The transition to EVs is already in motion—not just because technology makes EVs feasible to create but also because society is moving toward greater climate and environmental protection.
Transportation supports just about every business that operates today
Even some digital, service-based organizations have workers who need to commute to the office, and virtually all product-based companies need cars and trucks to get supplies or deliver orders.
But like many other things in the business space, vehicles are changing. If you’re a savvy leader, then you should be asking yourself what the future of transportation will be so you can create a realistic, affordable, and fearless plan to stay on the road.
ELECTRIC VEHICLES ARE ABOUT TO SHINE
Inventors were experimenting with electric vehicles (EVs) as early as the beginning of the 1800s. In fact, the first electric car in the U.S., created by William Morrison, debuted in 1890. When Henry Ford came onto the scene, however, the lower price of the mass-produced Model T, along with the low cost of crude oil from Texas, simply allowed gasoline engines to win out.

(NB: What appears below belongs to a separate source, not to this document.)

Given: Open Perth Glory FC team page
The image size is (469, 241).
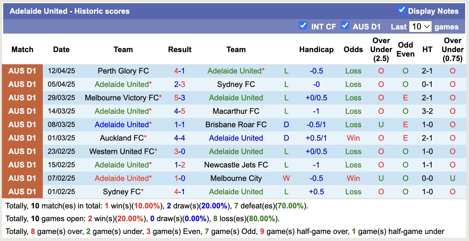Looking at the screenshot, I should (x=123, y=71).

So, electric cars aren’t a new concept at all. But there’s never been a bigger push for companies to take care of the planet and be aware of the worsening climate crisis than there is today. Big corporations like Amazon, Unilever, and Walmart are responding to that push and making commitments to drop their greenhouse gas emissions and carbon footprint to neutral. Many people want clean, environmentally responsible transportation, and because technology has improved so significantly, companies also now have the ability to deliver an EV future in a more practical way.
WHERE WE CURRENTLY STAND
Different areas of the world are at different points in the gas-to-electric transition. Take a look at Norway, for instance. In August 2021, just over 70% of the vehicles registered were EVs. The U.S. lags behind with the aim of 50% of vehicles being EVs by 2030. But some regions, such as California and New York, are already issuing some mandates that go further with fossil fuel limits and will require all new cars and passenger trucks to be zero-emission.
The stage is primed for EVs to overtake internal combustion engine (ICE) vehicles. Traditional original equipment manufacturers (OEMs) like Ford and General Motors already see the writing on the wall and are heavily investing in EVs. Businesses like Tesla have already become well-known and respected in the space. Many smaller startups are getting in the game, too—Lordstown, Rivian, and Canoo, just to name a few. At the moment, much of their production is focused on vehicles for last-mile delivery (think your Amazon delivery van). But individuals are buying EVs, too; 2020 saw about 1.8 million EVs registered in the U.S.—more than three times the amount registered in 2016.
THE LAST HURDLES TO JUMP As EVs become cheaper and more widely available, they still have some barriers to overcome before they can truly become people’s first choice. Probably the biggest wall in front of EVs is infrastructure. America doesn’t yet have electric charging stations everywhere they need to be seen. Most are concentrated in larger cities. People still have ‘range anxiety’ and worry about whether they’ll be able to plug in and get where they need to go. Other countries have been able to erase that anxiety, although the U.S. admittedly has a larger geographical footprint to deal with.
Second, even though EVs are becoming more affordable, ICE vehicles still often have lower initial acquisition costs. People see the price of an EV and get sticker shock. But EVs can cost 40% less to operate over time because you don’t have expenses like oil changes or as many mechanical failures to worry about. You can typically get your total cost of ownership and return on investment—that is, recoup that extra money you pay upfront—in less time than you could with an ICE vehicle.